No follow up support for one in three dementia diagnoses

Age UK has revealed that one in three people with a life-changing diagnosis of dementia don’t have a care plan and fail to get the follow up NHS support they are supposed to.

NHS England guidance says that there is ‘an urgent need to ensure every person who has dementia has an individual care plan’. However, data shows that 458,461 people had a recorded diagnosis of dementia in November 2017, but only 282,573 had a new care plan or at least one care plan review on record in the last year.

With the number of people living with dementia estimated to reach one million by 2020, care plans helps to ensure that other support a person may be receiving such as social care is properly integrated with NHS help for their dementia.
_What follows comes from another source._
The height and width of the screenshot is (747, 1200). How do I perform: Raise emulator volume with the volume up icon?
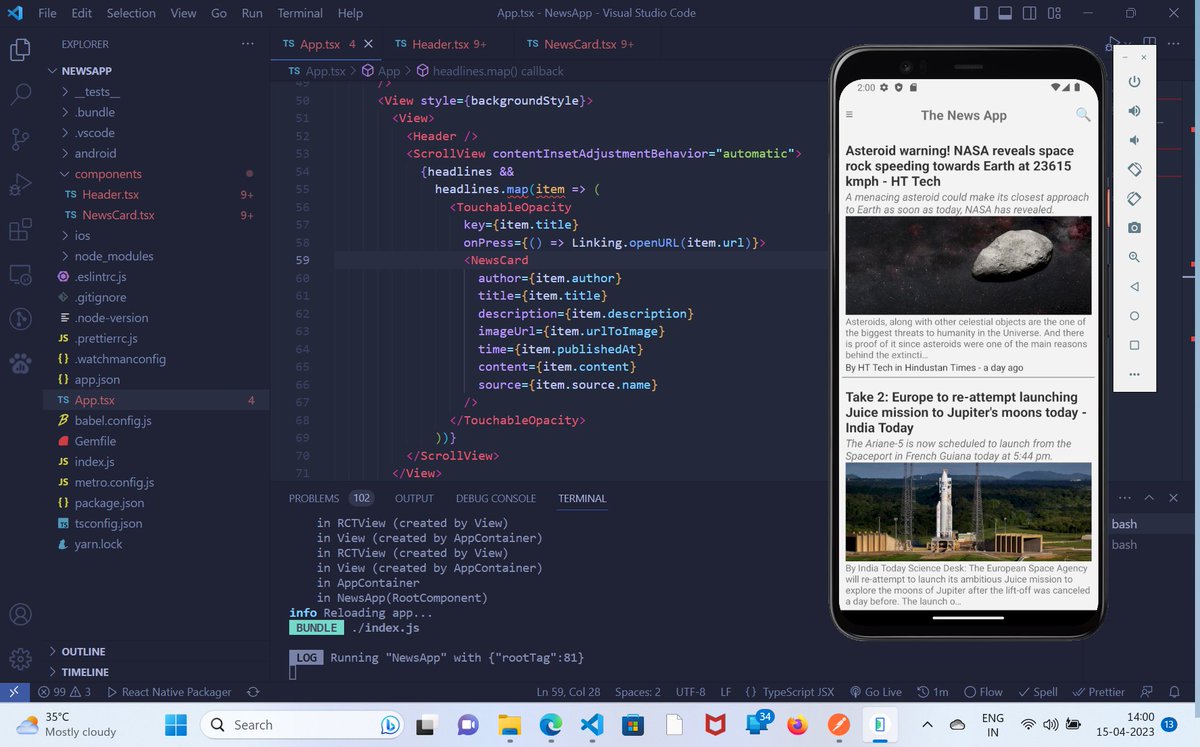(x=1133, y=111)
To help combat this, the charity has launched its Promising Approaches to Dementia report which identifies a number of interventions that are evidenced, cost effective and scalable, and which could be replicated by NHS trusts, care providers and primary care services.

Caroline Abrahams, Age UK's charity director, commented: ”Our analysis suggests that many people with dementia are losing out on the NHS follow up support they need and are supposed always to be offered, once they have received their diagnosis. As a result they and their loved ones are missing precious opportunities to get help with living as well as possible with the disease.

“The absence of a care plan also means that people with dementia are not being sign-posted to services that really could improve their physical and mental health, and sense of well-being. There aren't enough good local support services for people of dementia yet but some great initiatives do exist, as we show in our report, so it's a terrible shame if people aren't being helped to access them.

“Looking ahead, it's clear that we have to do a lot more to enable the growing numbers of people with dementia to live well among us, as fellow citizens in our society, but the starting point must be to ensure that the NHS's existing guidance on supporting people with the disease is actually put into practice. If the resources are not there to enable this to happen then the government should make sure they are, especially given the existence of the Prime Minister's challenge on dementia 2020, which includes a commitment to improving the "quality of post - diagnosis treatment and support for people with dementia and their carers.”